First of all, it was about a snowy landscape - which is a source of great excitement to a child living in a temperate climate where the rain rarely changed to snow

Next it had such a lot going on in the picture.  You could look at it for a long time and still keep seeing new things.  I always used to think the hunters themselves seemed a bit miserable - and that all the fun was happening out on the ice.  This from the perspective of a child whose greatest excitement if it snowed was to make an ice slide and see how far I could slide and stay standing up!

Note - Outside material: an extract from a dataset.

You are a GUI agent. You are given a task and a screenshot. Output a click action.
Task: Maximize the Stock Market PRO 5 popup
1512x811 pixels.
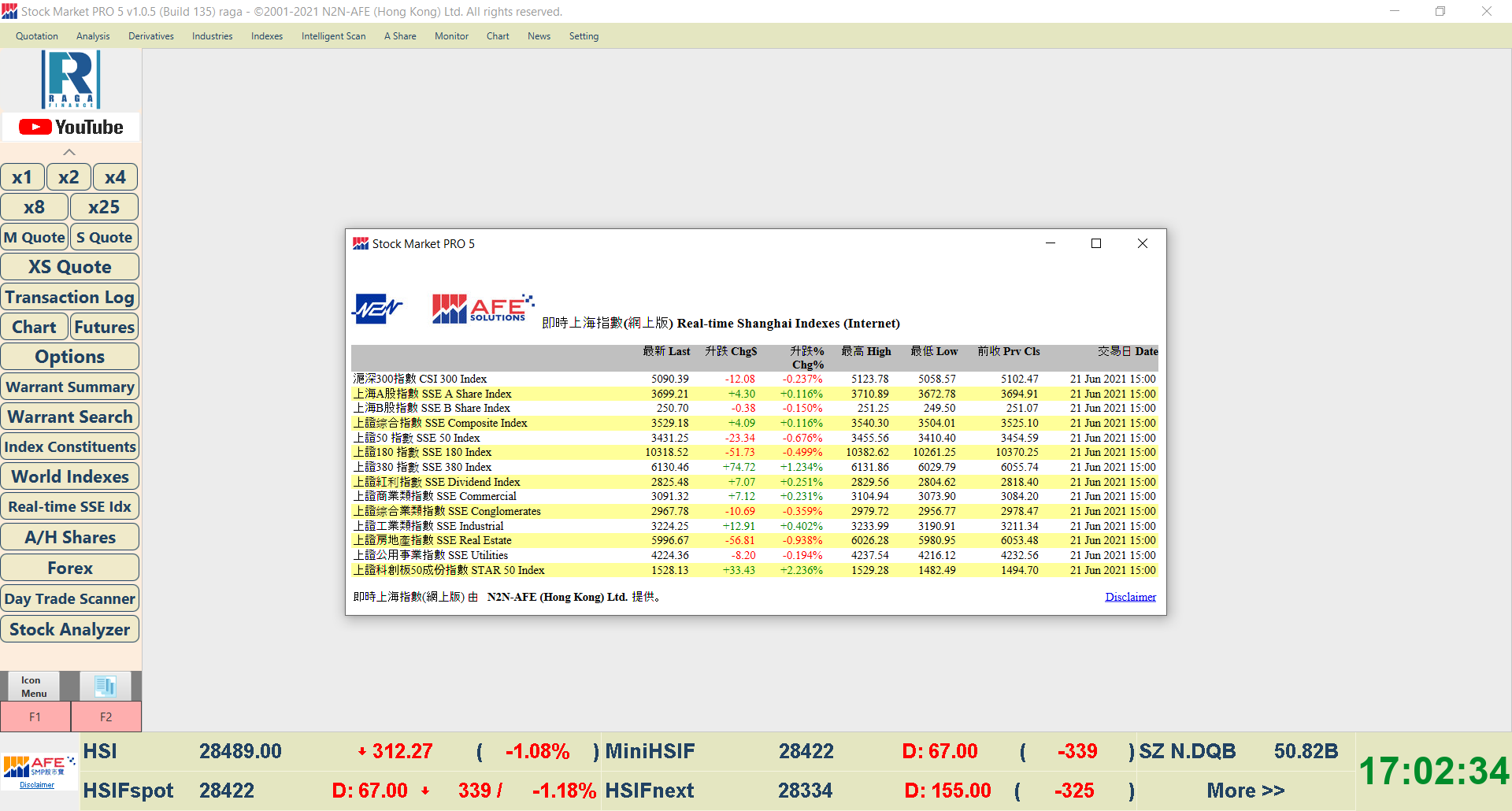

Looking at it again now, what I'm struck by is:
  • How cold the picture is in terms of the colours used.  The sky has that leaden grey look associated with times of heavy snow.  The snow itself is pristine and white suggesting that not only has it snowed but also that it snows on a regular basis.
  • It has a feeling of a life lived in the snow for a long time.  The rooves of the buildings have a pitch associated with areas of heavy snow.  Lots of people are skating - because lots of people can skate!
  • How the posture of the hunters is very persuasive of a feeling of weariness and possibly melancholy.  These people really do look like they are trudging through heavy snow and have been for quite some time.  Also, although they are hunters, they don't seem to have been successful in batching very much.
  • the composition and design of the painting is intriguing.  In one sense, it's very westernised with the main figures entering from the bottom left.  There are a number of diagonals coming in from the left which all serve to focus on the skaters in the middle of the painting.  the bird and the curve in the mountain create a loop which prevent our eyes escaping out the top of the painting.  Small figures make us want to linger and make out what they are doing. 
  • the colour palette is very limited and very restrained.  However the painting employs complementary colours - the reddish brown and the blue/green/grey of the sky are opposite one another on a colour wheel.
  • how competent Bruegel is at creating living beings through silhouettes.
The painting is part of the permanent collection of the Kunsthistorisches Museum in Vienna.  The Picture Gallery was developed from the art collection created by the House of Habsburg.  It is one of the more important collections of European paintings in the world and focuses on paintings between the fifteenth and eighteenth centuries.

This is what the museum has to say about it
The group of hunters returns to the low-lying village, accompanied by an exhausted pack of dogs. Only a single fox hangs on one of the spears slung over the men's shoulders. To the left preparations are afoot to singe a pig over an open fire. Delightful details such as skaters on frozen ponds have added to the picture's enormous popularity. Yet it is not the sum total of details that make the picture important, rather its overall effect. In a manner both virtuosic and consistent, Breugel evokes the impression of permanent cold.
    Bruegel also painted landscape in different seasons - and I'll return to him and his paintings as I feature landscapes from the different seasons in the coming year.